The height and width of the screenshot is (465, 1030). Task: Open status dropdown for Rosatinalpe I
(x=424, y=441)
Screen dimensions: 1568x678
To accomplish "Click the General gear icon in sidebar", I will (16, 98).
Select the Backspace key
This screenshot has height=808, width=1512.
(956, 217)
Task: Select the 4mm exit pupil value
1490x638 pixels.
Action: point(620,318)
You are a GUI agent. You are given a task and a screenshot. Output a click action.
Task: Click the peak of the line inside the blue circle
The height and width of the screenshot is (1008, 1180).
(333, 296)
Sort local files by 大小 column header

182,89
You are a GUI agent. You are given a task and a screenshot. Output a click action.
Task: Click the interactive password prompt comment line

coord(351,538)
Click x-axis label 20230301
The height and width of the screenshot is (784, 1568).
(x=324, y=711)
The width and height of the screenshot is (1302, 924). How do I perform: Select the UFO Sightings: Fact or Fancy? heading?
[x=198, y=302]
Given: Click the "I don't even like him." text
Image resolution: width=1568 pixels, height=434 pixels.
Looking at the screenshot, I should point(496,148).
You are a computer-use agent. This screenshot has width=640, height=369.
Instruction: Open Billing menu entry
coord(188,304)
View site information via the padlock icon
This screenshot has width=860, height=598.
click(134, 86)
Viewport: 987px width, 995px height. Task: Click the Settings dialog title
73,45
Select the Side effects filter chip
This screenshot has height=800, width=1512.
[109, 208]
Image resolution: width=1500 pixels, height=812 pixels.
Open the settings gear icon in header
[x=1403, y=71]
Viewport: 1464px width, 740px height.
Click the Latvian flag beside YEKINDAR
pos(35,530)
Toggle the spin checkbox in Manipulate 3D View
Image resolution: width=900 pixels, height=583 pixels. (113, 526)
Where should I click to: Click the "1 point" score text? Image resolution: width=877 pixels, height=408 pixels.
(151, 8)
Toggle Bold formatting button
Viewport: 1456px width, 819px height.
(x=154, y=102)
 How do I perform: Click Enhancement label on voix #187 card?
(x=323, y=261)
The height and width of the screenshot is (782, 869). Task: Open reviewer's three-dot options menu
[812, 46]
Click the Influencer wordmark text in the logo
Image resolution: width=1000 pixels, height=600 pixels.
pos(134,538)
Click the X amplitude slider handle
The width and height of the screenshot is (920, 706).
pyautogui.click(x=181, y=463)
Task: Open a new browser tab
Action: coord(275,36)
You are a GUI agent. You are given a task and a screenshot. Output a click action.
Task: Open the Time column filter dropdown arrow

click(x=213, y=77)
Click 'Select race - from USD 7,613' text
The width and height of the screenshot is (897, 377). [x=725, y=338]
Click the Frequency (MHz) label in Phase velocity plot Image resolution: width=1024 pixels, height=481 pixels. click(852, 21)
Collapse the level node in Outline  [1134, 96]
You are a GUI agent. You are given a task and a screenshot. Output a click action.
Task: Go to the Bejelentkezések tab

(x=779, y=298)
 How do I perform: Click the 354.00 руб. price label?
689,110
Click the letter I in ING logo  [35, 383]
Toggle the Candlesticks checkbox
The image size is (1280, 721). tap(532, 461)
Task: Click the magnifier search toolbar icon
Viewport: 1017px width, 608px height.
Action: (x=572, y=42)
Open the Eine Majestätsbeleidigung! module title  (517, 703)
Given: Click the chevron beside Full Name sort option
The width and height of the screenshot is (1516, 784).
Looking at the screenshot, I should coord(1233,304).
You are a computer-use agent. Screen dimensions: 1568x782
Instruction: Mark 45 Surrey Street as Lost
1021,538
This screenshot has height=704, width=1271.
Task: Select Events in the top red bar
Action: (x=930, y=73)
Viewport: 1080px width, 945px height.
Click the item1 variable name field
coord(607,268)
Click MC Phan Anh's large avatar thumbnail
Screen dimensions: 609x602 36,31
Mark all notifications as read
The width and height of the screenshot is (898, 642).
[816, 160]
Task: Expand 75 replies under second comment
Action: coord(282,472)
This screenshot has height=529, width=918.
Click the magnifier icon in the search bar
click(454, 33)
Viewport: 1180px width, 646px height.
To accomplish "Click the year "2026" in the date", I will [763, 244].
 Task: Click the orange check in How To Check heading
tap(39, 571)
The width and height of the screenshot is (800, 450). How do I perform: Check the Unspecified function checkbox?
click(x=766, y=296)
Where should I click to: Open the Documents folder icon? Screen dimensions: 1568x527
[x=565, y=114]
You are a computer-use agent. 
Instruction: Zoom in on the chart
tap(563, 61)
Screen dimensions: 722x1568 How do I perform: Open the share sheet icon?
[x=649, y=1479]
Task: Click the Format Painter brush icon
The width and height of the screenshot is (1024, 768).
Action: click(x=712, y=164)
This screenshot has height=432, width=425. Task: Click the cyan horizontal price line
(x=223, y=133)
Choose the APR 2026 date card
━━━━━━━━━━━━━━━━━━━━
### SHORT PROBLEM
Please pull out every line from the rows above that contains the string "dropdown", treating uppercase and lowercase as different.

### TASK ANSWER
The height and width of the screenshot is (465, 1030). Task: Open status dropdown for Rosatinalpe I
Task: Open the Time column filter dropdown arrow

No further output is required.